Lexham Gardens is a street in South Kensington, London.

Although somewhat irregular in shape, the largest part of the street runs west to east from Earls Court Road to Cromwell Road.

The Embassy of Bosnia and Herzegovina, London is at 5–7.

Lexham Gardens figures in Part 6 of the BBC miniseries (1979) based on the novel Tinker Tailor Soldier Spy.

Garden
Sir Cyril Taylor, the educator and social entrepreneur, purchased the freehold of a one-acre garden square, near to his London home in Lexham Gardens, by auction in 1989.  With the assistance of designer Wilf Simms, he redesigned and replanted the garden, and saved it from the hands of property developers who wanted to build an underground car park underneath.

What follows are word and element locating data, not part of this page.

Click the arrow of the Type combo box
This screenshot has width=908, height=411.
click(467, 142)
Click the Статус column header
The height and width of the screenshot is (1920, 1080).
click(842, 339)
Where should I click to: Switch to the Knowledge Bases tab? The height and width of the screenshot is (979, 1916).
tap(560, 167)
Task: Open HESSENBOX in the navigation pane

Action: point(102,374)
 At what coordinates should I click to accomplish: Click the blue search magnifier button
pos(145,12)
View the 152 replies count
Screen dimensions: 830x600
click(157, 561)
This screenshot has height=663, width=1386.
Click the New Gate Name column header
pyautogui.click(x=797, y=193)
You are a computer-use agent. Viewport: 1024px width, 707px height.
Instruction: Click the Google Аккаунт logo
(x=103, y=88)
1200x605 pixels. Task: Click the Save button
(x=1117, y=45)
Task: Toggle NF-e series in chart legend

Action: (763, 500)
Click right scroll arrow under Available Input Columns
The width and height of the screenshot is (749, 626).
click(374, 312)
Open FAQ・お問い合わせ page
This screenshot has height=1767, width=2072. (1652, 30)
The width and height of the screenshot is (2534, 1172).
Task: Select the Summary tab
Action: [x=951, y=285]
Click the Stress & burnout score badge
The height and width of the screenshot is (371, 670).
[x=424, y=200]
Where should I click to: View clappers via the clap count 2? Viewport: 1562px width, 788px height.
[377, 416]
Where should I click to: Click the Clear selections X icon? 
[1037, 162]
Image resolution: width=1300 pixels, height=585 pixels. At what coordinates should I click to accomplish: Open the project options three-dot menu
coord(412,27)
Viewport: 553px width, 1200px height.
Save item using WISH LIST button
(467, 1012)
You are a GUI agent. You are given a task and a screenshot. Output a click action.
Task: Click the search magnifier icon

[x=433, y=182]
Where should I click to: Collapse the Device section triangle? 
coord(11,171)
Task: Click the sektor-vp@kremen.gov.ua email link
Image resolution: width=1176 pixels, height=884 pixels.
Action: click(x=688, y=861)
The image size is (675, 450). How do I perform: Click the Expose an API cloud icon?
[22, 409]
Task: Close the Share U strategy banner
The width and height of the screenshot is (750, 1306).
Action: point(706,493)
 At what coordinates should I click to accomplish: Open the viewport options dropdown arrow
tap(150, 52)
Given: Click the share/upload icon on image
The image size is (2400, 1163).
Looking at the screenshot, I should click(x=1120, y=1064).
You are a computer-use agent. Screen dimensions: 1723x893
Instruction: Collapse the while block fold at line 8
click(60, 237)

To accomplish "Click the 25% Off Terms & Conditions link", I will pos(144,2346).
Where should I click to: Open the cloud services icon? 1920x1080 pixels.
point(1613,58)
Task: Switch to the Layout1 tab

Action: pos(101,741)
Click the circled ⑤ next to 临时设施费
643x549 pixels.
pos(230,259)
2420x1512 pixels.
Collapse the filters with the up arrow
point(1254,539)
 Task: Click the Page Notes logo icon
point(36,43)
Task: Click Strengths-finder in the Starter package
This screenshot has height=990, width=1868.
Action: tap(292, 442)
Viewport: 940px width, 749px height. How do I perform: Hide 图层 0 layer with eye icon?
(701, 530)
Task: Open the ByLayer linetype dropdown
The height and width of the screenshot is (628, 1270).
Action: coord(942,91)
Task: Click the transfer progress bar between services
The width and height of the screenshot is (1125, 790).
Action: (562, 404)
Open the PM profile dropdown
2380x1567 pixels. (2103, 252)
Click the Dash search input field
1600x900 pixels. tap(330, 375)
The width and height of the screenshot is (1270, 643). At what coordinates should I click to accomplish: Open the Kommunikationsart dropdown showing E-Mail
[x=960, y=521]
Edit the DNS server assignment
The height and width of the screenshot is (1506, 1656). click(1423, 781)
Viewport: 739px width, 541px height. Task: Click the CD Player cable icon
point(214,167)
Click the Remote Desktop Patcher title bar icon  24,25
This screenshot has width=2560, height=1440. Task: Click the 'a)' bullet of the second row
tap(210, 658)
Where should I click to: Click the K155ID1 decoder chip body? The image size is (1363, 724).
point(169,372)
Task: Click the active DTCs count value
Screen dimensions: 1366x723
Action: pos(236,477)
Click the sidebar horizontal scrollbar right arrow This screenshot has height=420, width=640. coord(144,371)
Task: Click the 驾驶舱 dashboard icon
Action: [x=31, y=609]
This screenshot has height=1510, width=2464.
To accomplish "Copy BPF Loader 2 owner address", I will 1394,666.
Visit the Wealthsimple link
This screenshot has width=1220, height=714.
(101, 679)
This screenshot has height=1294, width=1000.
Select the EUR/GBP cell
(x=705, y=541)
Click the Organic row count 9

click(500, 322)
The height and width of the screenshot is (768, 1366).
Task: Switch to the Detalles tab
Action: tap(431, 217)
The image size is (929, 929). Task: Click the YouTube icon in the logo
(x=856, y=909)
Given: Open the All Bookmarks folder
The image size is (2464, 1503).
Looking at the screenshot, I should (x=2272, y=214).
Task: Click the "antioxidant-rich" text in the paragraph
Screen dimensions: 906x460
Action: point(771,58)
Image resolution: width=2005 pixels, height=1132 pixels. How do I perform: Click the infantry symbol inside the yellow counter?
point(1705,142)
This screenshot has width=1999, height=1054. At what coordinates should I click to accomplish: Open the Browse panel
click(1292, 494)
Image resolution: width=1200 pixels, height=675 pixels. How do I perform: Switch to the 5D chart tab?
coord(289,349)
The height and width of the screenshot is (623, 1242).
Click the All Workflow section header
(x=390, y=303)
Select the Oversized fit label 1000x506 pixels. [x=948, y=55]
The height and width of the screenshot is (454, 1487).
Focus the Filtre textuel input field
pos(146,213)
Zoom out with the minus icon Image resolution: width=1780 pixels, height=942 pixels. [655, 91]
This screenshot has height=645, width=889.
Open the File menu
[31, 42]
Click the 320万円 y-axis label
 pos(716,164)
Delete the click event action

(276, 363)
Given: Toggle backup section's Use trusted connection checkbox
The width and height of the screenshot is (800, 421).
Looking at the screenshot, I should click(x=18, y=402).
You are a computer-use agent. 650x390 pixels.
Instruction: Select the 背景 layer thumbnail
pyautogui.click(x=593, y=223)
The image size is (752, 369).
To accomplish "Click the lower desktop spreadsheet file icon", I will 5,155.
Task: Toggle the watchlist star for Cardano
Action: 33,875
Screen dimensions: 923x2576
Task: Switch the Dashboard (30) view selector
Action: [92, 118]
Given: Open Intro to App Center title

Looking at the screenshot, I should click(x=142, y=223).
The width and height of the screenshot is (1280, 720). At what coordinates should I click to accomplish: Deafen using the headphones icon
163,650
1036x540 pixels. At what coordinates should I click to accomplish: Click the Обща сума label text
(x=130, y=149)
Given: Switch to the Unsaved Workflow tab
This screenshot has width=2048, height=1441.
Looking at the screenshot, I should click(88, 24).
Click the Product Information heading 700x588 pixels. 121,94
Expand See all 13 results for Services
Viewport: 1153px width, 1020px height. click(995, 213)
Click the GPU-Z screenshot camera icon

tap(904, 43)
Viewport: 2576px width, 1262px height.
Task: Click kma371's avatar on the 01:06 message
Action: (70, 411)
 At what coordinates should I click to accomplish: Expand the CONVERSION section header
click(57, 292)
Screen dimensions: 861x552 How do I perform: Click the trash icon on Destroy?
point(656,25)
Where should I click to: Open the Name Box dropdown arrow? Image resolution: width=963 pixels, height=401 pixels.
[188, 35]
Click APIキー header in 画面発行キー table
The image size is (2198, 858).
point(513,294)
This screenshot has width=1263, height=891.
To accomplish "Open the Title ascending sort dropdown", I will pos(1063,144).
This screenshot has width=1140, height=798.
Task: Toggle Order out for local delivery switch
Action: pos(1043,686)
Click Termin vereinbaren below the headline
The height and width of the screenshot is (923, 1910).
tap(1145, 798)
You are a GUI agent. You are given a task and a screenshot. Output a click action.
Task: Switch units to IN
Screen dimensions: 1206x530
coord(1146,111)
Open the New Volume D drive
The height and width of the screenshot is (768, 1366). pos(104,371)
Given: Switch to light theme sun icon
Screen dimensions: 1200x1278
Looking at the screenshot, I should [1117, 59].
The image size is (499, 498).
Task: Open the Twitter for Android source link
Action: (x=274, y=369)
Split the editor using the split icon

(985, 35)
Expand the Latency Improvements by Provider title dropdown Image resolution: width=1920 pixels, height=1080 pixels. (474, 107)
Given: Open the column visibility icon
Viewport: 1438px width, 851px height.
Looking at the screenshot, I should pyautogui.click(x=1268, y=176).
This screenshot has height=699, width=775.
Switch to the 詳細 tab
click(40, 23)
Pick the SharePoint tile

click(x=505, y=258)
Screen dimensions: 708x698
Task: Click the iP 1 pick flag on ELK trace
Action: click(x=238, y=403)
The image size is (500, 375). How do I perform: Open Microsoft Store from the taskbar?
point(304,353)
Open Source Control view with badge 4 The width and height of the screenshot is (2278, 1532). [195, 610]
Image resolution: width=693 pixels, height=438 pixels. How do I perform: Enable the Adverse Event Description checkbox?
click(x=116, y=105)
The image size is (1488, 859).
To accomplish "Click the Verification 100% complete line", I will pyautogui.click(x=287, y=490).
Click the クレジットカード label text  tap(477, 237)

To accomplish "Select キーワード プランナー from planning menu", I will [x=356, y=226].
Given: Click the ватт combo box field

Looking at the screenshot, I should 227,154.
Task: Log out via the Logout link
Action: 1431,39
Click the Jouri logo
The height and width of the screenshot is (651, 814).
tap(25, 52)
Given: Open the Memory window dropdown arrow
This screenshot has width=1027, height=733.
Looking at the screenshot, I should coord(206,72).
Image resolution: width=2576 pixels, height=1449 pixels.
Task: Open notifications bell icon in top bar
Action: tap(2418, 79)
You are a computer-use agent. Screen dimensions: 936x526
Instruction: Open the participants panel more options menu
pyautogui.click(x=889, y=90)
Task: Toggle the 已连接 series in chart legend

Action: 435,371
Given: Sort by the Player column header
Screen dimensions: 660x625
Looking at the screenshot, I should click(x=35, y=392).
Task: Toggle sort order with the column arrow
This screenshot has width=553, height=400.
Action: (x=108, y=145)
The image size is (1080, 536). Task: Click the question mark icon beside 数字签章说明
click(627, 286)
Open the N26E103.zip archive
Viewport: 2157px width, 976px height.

In the garden's first summer of 1991, Lexham Gardens was awarded first prize in the All London Garden Squares Competition, competing against entries from 100 other squares.

Notable residents
Notable residents included the cricketer Learie Constantine, at no 101.

Sir Alexander Carmichael Bruce, the second Assistant Commissioner "A" of the Metropolitan Police, lived at no 82.

Sir Juland Danvers, administrator and civil servant in India, lived at no. 103 after his retirement.

The civil engineer Horace Bell lived and died at no 114.

Kenny Everett, the comedian, radio DJ and television entertainer lived at no 91 from 1981 to his death in 1995.

Derek Nimmo, character actor, producer and author lived in Lexham Gardens.

The actor Denholm Elliott was born at no. 48.

On 15 June 1952, Special Operations Executive (SOE) agent Christine Granville was stabbed to death in the Shellbourne Hotel, 1 Lexham Gardens, by an "obsessed" Dennis George Muldowney, who was hanged on 30 September.